Bir çok ülkede gündem olan bu haber ile ülkelerden yorumlar gecikmedi. İlk tepkiler Yunanistan ve Rusya’dan geldi. Sebebi ise Ortodoks Hristiyanlar için Ayasofya’nın kutsal olması. Bilindiği gibi Ayasofya, Ortodoks Hristiyanlar için manastır olarak inşa edilmişti.
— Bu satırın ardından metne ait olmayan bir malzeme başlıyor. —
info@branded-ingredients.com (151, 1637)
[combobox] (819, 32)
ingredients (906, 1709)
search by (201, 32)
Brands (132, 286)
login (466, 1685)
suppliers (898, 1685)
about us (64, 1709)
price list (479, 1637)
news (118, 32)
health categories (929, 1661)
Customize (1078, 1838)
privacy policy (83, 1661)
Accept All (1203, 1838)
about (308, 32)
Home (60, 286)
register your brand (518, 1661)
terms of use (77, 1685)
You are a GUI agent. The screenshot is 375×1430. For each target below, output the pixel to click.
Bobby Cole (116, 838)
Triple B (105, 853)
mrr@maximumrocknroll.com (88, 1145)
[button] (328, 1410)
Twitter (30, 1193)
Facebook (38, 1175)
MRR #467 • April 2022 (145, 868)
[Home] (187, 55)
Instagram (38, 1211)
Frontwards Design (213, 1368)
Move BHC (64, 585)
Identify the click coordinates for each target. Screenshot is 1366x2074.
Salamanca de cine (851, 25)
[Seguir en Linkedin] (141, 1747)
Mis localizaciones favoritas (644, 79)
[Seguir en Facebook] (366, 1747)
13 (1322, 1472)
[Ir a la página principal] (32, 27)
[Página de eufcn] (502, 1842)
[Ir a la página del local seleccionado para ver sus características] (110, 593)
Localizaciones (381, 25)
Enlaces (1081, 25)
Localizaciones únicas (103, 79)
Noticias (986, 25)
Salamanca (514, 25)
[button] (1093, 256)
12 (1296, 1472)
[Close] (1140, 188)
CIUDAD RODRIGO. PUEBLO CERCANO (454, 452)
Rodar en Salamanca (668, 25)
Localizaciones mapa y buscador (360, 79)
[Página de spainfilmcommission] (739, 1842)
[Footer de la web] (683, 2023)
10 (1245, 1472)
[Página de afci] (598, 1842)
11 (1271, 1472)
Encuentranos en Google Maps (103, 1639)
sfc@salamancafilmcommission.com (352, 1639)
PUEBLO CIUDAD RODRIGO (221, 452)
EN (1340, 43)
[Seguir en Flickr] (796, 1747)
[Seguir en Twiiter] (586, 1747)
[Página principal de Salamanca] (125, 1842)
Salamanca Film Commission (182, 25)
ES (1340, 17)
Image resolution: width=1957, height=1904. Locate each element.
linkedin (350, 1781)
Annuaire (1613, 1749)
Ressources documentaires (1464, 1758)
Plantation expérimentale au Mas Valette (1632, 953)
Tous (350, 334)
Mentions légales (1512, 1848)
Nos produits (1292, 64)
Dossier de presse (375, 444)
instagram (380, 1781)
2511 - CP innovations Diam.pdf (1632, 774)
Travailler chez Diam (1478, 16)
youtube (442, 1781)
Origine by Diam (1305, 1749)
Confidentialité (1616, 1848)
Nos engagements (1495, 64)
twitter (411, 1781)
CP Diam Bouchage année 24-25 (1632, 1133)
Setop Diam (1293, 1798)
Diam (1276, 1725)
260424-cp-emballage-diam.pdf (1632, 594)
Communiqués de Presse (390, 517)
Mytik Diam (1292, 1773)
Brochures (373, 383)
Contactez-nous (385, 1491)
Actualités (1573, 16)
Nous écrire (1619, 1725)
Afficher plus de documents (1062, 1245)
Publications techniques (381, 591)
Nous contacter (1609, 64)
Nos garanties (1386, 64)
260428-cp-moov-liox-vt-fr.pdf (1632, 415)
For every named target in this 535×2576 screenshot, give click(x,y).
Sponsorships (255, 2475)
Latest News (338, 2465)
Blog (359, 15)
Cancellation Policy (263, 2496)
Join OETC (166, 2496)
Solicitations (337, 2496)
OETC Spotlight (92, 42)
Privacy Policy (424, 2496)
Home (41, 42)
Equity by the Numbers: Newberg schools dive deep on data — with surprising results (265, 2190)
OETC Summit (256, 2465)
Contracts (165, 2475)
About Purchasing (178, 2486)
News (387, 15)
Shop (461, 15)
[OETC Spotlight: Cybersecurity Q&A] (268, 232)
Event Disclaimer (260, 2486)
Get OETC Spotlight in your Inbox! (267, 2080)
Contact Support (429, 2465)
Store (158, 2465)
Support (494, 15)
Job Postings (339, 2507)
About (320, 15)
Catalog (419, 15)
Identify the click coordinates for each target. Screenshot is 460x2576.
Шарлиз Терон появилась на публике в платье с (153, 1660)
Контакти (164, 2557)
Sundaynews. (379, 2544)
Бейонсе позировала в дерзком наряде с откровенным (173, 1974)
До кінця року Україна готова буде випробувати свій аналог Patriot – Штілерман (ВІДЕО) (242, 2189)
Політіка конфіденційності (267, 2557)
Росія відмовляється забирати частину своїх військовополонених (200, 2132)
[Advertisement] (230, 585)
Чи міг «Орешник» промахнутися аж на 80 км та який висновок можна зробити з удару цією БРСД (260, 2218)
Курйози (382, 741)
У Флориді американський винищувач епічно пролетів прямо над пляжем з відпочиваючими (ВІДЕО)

Yunanistan Başbakanı Kyriakos Miçotakis, bu gelişmenin, Yunanistan-Türkiye ilişkisi kadar, Türkiye’nin AB sürecinde de çok etkili olabileceğini savundu.
Yunanistan cumhurbaşkanı ise bu kararı “kışkırtıcı” bulduğunu, iki ülkenin dini diyaloğunu telafi edilemez şekilde olumsuz etkileyeceğini belirtti.
Yunanistan Dışişleri bakanı Nikos Dendias ise fikrini Twitter hesabından belirtti. Ayasofya ile ilgili verilen kararın, UNESCO’ya bir “meydan okuma” olduğunu düşündüğünü savundu.
Yunanistan Kültür Bakanı, Ayasofya kararını bir provokasyon olarak nitelendirdi. Lina Mendoni, Türkiye’nin altı asır geri gittiğini ifade etti.
Güney Kıbrıs Dışişleri Bakanı Nikos Hristodoulides, Ayasofya kararı ile Türkiye’nin uluslararası yükümlülük kurallarına uymadığını belirtti.
Tüm bunların yanı sıra, İngiliz Guardian gazetesi, “Cumhurbaşkanı Erdoğan’ın Ayasofya kararının, taraftarlarını çok memnun ettiğini” açıkladı.
Ayasofya, dünya gündeminde çalkalanırken, ilk namazın 24 Temmuz’da kılınacağı açıklandı. Namaz kılınacak yerlere ışık sistemi döşenecek. Restorasyona girecek olan kutsal mekânda çalışma yapan arkeologlar, önerilerini Cumhurbaşkanlığına sundu. Salı günü Bakanlar Kurulu’nda da Cumhurbaşkanı Erdoğan’a sunulacak.